L’Europe à l’aube d’un changement de cycle: pourquoi 2026 est plus qu’une simple histoire de rattrapage ?

9 février 2026

L’Europe à l’aube d’un changement de cycle: pourquoi 2026 est plus qu’une simple histoire de rattrapage ?

Photo F. Sedati © Eurizon

Par Francesco Sedati, responsable de la recherche et de la gestion actions chez Eurizon

En 2025, les performances des marchés européens et américains ont été comparables en devises locales, tandis qu’en euros, les marchés européens ont même nettement surperformé. Pour 2026, nous anticipons une situation similaire avec une Europe continuant d’afficher des performances solides. Cependant, certains signes indiquent que la phase de forte croissance des bénéfices dans le secteur technologique, en particulier dans les centres de données, touche progressivement à sa fin. 

Par ailleurs, le reste de l’économie commence à se redresser, tant aux États-Unis grâce aux mesures fiscales et aux éventuelles incitations à la consommation, qu’en Europe grâce aux mesures de relance budgétaire naissantes et à l’évolution potentiellement positive du conflit en Ukraine. Les marchés européens bénéficient également de l’évolution positive du secteur bancaire, qui reste attractif en termes de valorisation, et d’une éventuelle reprise dans le secteur des biens de consommation. Les valeurs du luxe et de l’automobile, sous pression l’année dernière, pourraient désormais renouer avec une croissance plus soutenue. 

Dans l’ensemble, l’Europe est en bonne position sur le plan structurel. L’agenda politique aux États-Unis s’est en partie clarifié, notamment en ce qui concerne les droits de douane, ce qui réduit l’incertitude et permet de se concentrer sur la reprise économique nationale. Cela crée un environnement dans lequel les économies européennes et émergentes pourraient bénéficier d’un avantage par rapport aux États-Unis.

Premiers pas vers la transformation en Europe

À long terme, la situation en Europe se caractérise par des opportunités structurelles. Il existe un consensus sur la nécessité d’une transformation fiscale et industrielle afin de rester compétitif.
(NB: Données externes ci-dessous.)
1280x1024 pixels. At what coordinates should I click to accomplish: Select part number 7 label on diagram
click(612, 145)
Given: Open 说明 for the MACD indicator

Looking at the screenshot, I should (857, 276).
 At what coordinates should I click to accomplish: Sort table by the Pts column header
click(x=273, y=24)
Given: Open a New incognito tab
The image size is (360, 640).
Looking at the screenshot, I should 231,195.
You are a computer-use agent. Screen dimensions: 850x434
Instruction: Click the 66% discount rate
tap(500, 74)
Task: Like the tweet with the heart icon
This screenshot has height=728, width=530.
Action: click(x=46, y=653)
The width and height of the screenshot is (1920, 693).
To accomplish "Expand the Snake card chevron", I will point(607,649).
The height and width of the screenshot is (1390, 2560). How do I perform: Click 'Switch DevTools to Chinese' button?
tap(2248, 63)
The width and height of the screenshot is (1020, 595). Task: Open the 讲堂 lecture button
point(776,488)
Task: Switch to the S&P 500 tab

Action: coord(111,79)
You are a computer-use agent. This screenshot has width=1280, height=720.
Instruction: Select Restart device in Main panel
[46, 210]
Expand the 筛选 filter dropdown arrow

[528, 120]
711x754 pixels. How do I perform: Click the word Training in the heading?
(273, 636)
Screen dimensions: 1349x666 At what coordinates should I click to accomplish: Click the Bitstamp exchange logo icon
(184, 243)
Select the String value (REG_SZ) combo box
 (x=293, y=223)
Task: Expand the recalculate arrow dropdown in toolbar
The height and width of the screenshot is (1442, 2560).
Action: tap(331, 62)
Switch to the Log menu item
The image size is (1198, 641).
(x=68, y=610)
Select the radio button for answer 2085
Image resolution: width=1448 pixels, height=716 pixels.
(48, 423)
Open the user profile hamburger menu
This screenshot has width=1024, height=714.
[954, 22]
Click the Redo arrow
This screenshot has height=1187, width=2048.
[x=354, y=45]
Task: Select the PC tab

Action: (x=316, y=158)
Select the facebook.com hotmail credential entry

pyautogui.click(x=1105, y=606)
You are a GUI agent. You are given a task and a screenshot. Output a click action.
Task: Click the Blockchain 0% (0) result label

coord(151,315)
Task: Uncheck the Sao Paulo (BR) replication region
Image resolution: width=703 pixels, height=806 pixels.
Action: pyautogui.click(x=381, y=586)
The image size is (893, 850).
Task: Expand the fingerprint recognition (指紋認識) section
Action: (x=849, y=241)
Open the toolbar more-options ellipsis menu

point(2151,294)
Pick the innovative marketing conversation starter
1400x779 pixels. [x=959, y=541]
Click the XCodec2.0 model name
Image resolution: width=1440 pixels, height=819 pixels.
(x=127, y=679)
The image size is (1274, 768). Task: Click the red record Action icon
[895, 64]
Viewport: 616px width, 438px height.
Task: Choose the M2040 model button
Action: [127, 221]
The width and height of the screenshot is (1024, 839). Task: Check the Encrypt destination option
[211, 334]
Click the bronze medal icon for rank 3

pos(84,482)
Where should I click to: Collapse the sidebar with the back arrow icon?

Les investissements dans l’énergie, la technologie et les infrastructures industrielles sont considérés comme positifs pour les marchés. Cependant, d’importants écarts technologiques subsistent par rapport aux États-Unis et à la Chine, et le niveau d’endettement de certains pays constitue un risque à long terme. Malgré ces défis, nous sommes constructifs, car les marchés ont su identifier des opportunités l’année dernière, malgré les droits de douane, les effets de change et les retards technologiques.

Le secteur de la consommation offre des opportunités de reprise de la croissance

Pour nous, cela signifie adopter une approche procyclique axée sur la reprise économique mondiale. Nous renforçons notre exposition au secteur de la consommation, où subsiste encore un potentiel de croissance. Les valeurs industrielles, en particulier dans les secteurs de la défense, de l’aérospatiale et des infrastructures, ont déjà quant à elles enregistré de solides performances. Dans le secteur défensif, nous maintenons une surpondération dans la santé, mais réduisons notre exposition aux services aux collectivités, dont les valorisations ont déjà fortement augmenté. Les banques et les services financiers restent attractifs, en particulier ceux qui se négocient en dessous de leur valeur comptable, car ils continuent d’offrir des dividendes solides et une amélioration des rendements des fonds propres. En outre, nous surpondérons les matières premières via les sociétés minières, qui contribuent également de manière positive à la performance.

Ces dernières années, nous avons augmenté notre pondération dans les biens de consommation discrétionnaire, en particulier les produits de luxe, la distribution et l’automobile, où nous identifions un potentiel. Le cycle de déstockage des biens de consommation touche, selon nous, à sa fin et une reprise pourrait se profiler. Le débat sur une éventuelle bulle de l’IA se poursuivra, en particulier quant à la capacité à monétiser ultérieurement les investissements dans les infrastructures. Néanmoins, nous nous attendons à ce que les marchés réorientent progressivement leurs capitaux vers des segments plus porteurs, que ce soit en Europe, aux États-Unis ou sur les marchés émergents.